Il précise que chaque ministre est venu avec ses décisions et ses solutions. « Mais les ruptures sont toujours là. Ceci prouve que le problème est profond. Il ne s’agit pas de budget, ni de décisions au coup par coup. Mais il s’agit à notre avis d’une refonte globale du marché du médicament en Algérie », ajoute-t-il. M. Belambri signale que le fait que certains importateurs soient en même temps grossistes amplifie le phénomène car le produit de leur importation n’est distribué que par eux-mêmes, par le biais de leur propre grossisterie, d’où l’accentuation du phénomène de vente concomitante.
Cette rupture s’est installée depuis l’année 2008 et les pouvoirs publics ont de tout temps nié cet état de fait. Aucune évaluation du marché sur la disponibilité ou la non-disponibilité des médicaments suite à l’interdiction d’importation des produits fabriqués localement n’a été faite à ce jour.
D’ailleurs, certains médicaments se trouvent aujourd’hui en rupture, alors qu’ils sont interdits à l’importation et ne sont pas fabriqués localement.
L’exemple d’une crème prescrite pour les coups de soleil et les érythèmes fessiers (Eurax) est édifiant.
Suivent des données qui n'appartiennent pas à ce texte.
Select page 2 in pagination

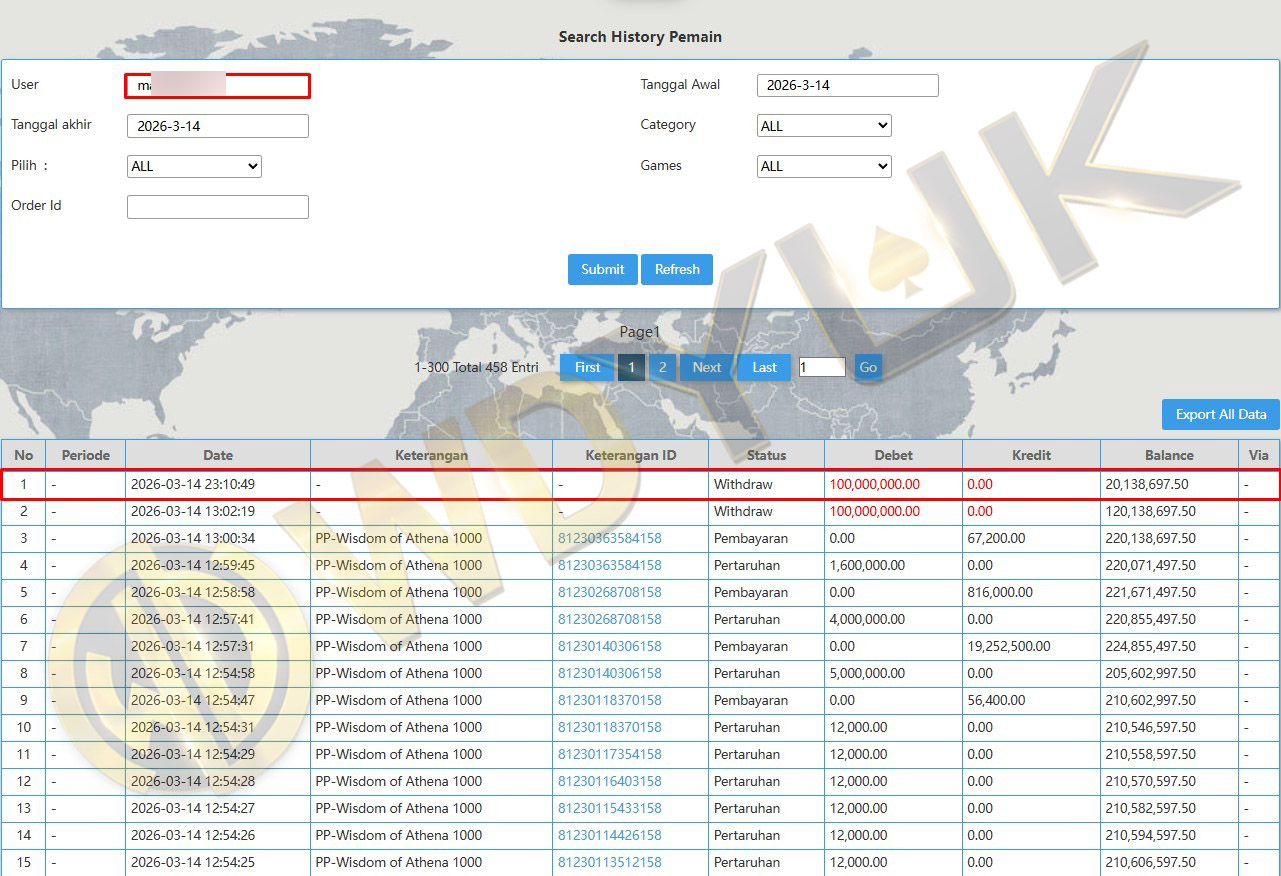coord(662,367)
Le problème se pose sans aucun doute pour d’autres produits encore plus importants.
« Il est paradoxal et inacceptable que nous arrivions à une situation pareille avec une enveloppe de presque 2 milliards de dollars d’importation par année. C’est totalement incohérent. On a l’impression que le rôle de l’Etat se limite à signer les programmes d’importation et à débloquer les enveloppes financières nécessaires », regrette le président du Snapo, en ajoutant : « Tant qu’il n’y aura pas de mécanismes réels avantageant de manière concrète la production nationale, le marché du médicament restera toujours ainsi : instable et imprévisible. »
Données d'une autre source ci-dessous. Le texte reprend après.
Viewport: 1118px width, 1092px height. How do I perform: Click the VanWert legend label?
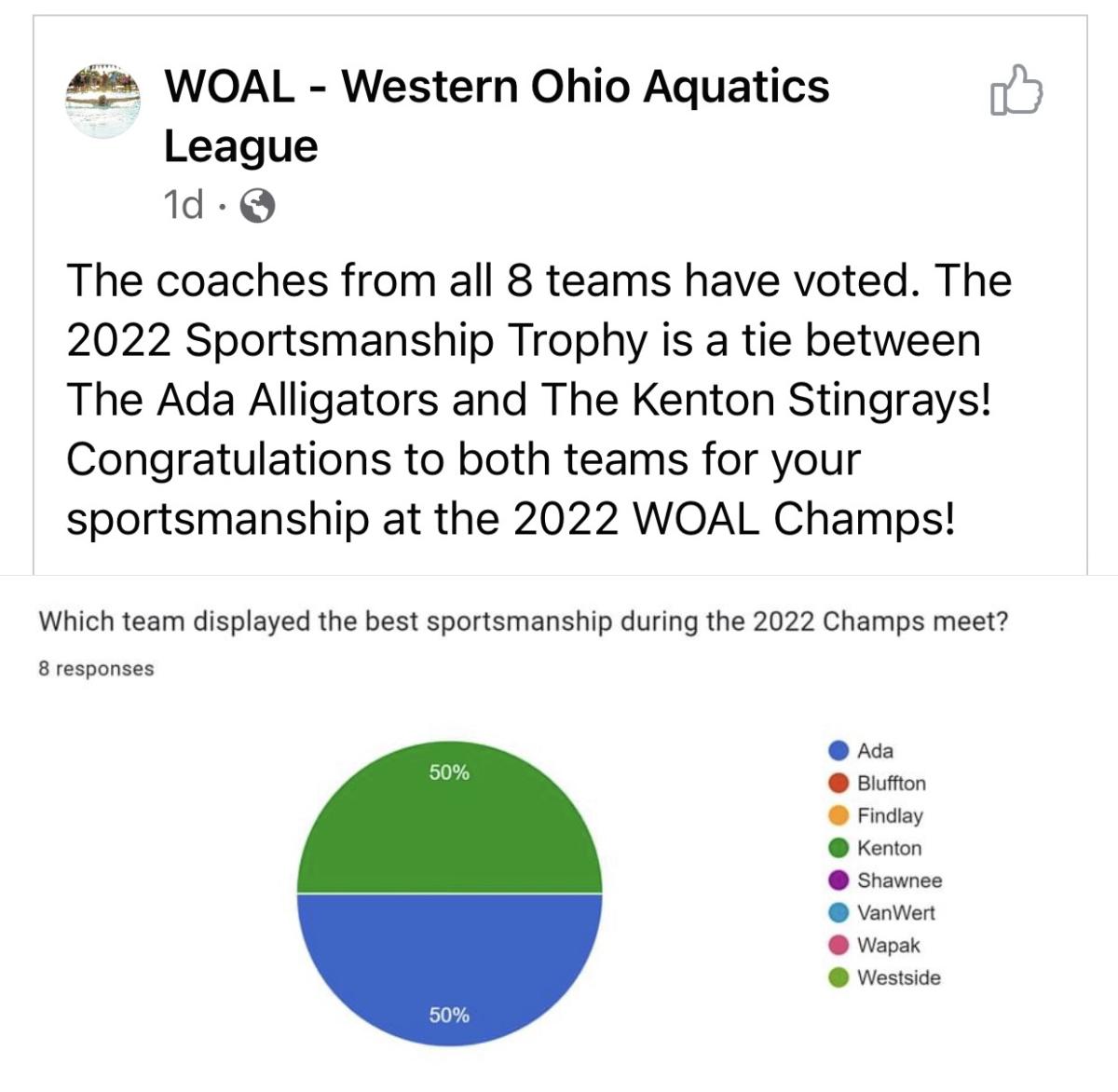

Interrogé sur les dernières instructions du gouvernement et du ministère de la Santé pour l’importation des médicaments indisponibles en 24 heures, le président du Snapo trouve que la mesure ne peut être appliquée que pour l’importation urgente d’un produit, mais ce n’est pas une mesure qui peut être élargie à une liste d’environ 100 DCI ; cela reste une mesure d’urgence exceptionnelle.
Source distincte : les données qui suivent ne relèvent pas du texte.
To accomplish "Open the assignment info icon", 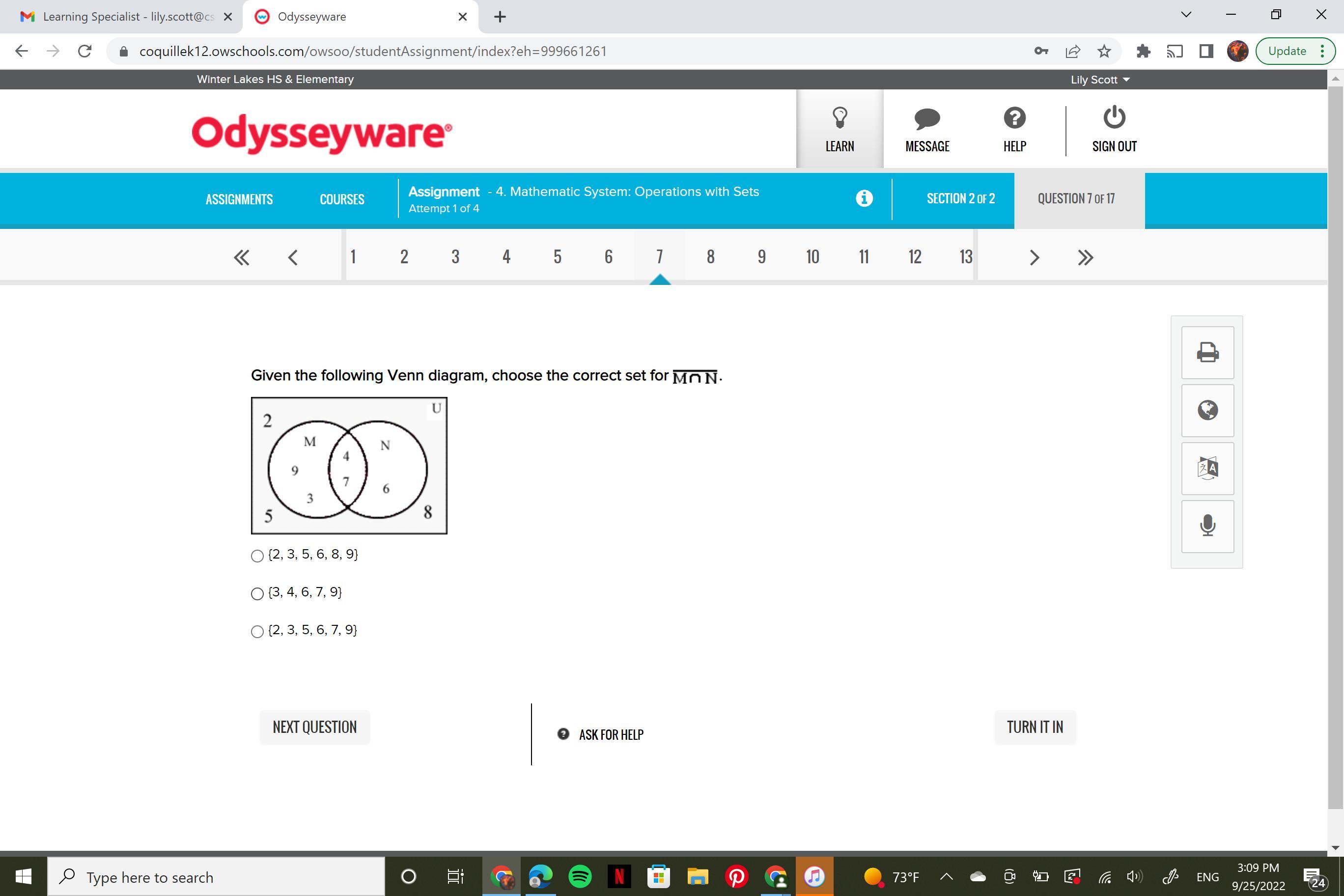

Pour lui, le contrôle des engagements par les importateurs, accompagné d’études définissant les besoins réels de la santé en matière de médicament, les stocks sont les préalables qui permettront à l’Etat de jouer son rôle de régulateur et le garant de la disponibilité régulière du médicament. Pour M. Belambri, il est urgent de mettre en place une réforme de ce système qui a été totalement ouvert de manière brusque et anarchique. Une situation, ajoute-t-il, dont souffrent les pharmaciens qui sont devenus les proies des opérateurs du marché, totalement impuissants devant une situation non seulement qu’ils vivent, mais qu’ils subissent au même titre que les malades, qui restent les principales victimes de ces ruptures.